# [WHAT THE TASK ASKS]
Search the records for the string "computer". Copy each line where it occurs.

# [INFORMATION]
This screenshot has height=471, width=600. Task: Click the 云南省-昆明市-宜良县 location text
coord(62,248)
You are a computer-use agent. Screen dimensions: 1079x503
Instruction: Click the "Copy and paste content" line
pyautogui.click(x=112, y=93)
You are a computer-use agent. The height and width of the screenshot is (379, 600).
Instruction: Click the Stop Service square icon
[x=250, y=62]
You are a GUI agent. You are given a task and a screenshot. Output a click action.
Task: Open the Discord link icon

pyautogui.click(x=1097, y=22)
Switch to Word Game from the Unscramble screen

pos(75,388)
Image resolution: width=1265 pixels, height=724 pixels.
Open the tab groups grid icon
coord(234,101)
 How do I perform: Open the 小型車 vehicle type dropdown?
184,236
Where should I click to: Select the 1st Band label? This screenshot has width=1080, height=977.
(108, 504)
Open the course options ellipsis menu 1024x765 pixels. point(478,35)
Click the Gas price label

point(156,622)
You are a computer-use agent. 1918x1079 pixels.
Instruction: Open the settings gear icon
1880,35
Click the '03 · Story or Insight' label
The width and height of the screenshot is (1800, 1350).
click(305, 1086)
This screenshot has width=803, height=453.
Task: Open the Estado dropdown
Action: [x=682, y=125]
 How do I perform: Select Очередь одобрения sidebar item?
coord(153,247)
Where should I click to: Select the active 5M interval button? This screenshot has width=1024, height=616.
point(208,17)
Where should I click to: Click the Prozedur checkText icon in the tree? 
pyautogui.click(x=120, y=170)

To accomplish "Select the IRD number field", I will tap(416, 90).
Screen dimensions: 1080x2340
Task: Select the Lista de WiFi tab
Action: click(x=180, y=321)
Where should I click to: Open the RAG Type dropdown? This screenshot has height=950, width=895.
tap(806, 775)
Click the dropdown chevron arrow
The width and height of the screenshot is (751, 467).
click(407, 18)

# [ANSWER]
You are a computer-use agent. Screen dimensions: 1079x503
You are a computer-use agent. The height and width of the screenshot is (379, 600).
You are a computer-use agent. 1918x1079 pixels.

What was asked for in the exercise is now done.